After all, a B-tree index is just a tree
Image © Laurenz Albe 2019

If you thought that the B-tree index is a technology that was perfected in the 1980s, you are mostly right. But there is still room for improvement, so PostgreSQL v12 (in the tradition of v11) has added some new features in this field. Thanks, Peter Geoghegan!

In this article, I want to explain some of these improvements with examples.

A B-tree index test case

To demonstrate the changes, I’ll create an example table on both PostgreSQL v11 and v12:

CREATE TABLE rel (
   aid bigint NOT NULL,
   bid bigint NOT NULL
);

ALTER TABLE rel
   ADD CONSTRAINT rel_pkey PRIMARY KEY (aid, bid);

CREATE INDEX rel_bid_idx ON rel (bid);

\d rel
                Table "public.rel"
 Column |  Type  | Collation | Nullable | Default 
--------+--------+-----------+----------+---------
 aid    | bigint |           | not null | 
 bid    | bigint |           | not null | 
Indexes:
    "rel_pkey" PRIMARY KEY, btree (aid, bid)
    "rel_bid_idx" btree (bid)

Tables like this are typically used to implement many-to-many relationships between other tables (entities).

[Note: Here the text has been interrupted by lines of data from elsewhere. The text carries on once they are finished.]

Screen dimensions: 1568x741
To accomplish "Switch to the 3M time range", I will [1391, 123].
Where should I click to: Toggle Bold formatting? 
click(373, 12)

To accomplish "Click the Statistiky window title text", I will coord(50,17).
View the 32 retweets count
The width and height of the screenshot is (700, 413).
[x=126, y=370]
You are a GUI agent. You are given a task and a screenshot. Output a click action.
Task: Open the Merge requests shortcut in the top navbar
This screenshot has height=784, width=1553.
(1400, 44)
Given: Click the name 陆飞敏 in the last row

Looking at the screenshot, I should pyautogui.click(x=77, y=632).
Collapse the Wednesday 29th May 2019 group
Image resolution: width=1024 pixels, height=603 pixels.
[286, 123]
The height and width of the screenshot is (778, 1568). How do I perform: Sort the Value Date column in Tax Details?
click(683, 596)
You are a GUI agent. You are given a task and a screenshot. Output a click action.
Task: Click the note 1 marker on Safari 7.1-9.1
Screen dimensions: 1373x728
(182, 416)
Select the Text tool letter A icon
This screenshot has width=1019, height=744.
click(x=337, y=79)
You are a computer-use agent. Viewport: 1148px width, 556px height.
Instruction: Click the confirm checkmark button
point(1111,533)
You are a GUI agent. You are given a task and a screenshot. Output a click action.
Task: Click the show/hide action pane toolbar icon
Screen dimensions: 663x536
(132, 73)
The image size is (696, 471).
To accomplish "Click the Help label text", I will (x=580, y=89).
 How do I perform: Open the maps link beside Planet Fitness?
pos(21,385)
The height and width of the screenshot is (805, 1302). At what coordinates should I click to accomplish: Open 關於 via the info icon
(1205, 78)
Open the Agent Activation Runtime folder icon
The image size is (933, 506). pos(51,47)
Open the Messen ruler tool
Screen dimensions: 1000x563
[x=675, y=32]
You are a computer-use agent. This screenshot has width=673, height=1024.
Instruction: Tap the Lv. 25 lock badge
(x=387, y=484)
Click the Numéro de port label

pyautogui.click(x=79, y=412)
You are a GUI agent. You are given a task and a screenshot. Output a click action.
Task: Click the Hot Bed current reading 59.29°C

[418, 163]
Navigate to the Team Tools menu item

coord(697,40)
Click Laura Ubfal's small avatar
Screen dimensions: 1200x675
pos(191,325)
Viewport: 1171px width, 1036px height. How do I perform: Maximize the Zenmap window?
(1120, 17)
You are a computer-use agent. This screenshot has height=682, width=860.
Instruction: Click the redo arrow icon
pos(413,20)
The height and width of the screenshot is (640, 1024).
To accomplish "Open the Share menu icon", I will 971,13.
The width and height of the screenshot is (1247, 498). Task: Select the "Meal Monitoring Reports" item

The primary key creates a unique composite B-tree index on the table. The table serves two purposes:

  • it ensures that there is at most one entry for each combination of aid and bid
  • it can speed up searches for all bids related to a given aid

The second index speeds up searches for all aids related to a given bid.

Adding test data

Now let’s insert some rows in ascending numeric order, as is common for artificially generated keys:

INSERT INTO rel (aid, bid)
   SELECT i, i / 10000
   FROM generate_series(1, 20000000) AS i;

/* set hint bits and calculate statistics */
VACUUM (ANALYZE) rel;

Here each bid is related to 10000 aids.

B-tree index improvement 1: INSERT into indexes with many duplicates

The first difference becomes obvious when we compare the size of the index on bid:

In PostgreSQL v11:

\di+ rel_bid_idx
                           List of relations
 Schema |    Name     | Type  |  Owner   | Table |  Size  | Description 
--------+-------------+-------+----------+-------+--------+-------------
 public | rel_bid_idx | index | postgres | rel   | 545 MB | 
(1 row)

In PostgreSQL v12:

\di+ rel_bid_idx

 Schema |    Name     | Type  |  Owner   | Table |  Size  | Description 
--------+-------------+-------+----------+-------+--------+-------------
 public | rel_bid_idx | index | postgres | rel   | 408 MB | 
(1 row)

The index is 33% bigger in v11.

Explanation

Every bid occurs 10000 times in the index, therefore there will be many leaf pages where all keys are the same (each leaf page can contain a couple of hundred entries).

 

Before v12

Before v12, PostgreSQL would store such entries in no special order in the index. So if a leaf page had to be split, it was sometimes the rightmost leaf page, but sometimes not. The rightmost leaf page was always split towards the right end to optimize for monotonically increasing inserts. In contrast to this, other leaf pages were split in the middle, which wasted space.

Since v12

Starting with v12, the physical address (“tuple ID” or TID) of the table row is part of the index key, so duplicate index entries are stored in table order. This will cause index scans for such entries to access the table in physical order, which can be a significant performance benefit, particularly on spinning disks. In other words, the correlation for duplicate index entries will be perfect. Moreover, pages that consist only of duplicates will be split at the right end, resulting in a densely packed index (that is what we observed above).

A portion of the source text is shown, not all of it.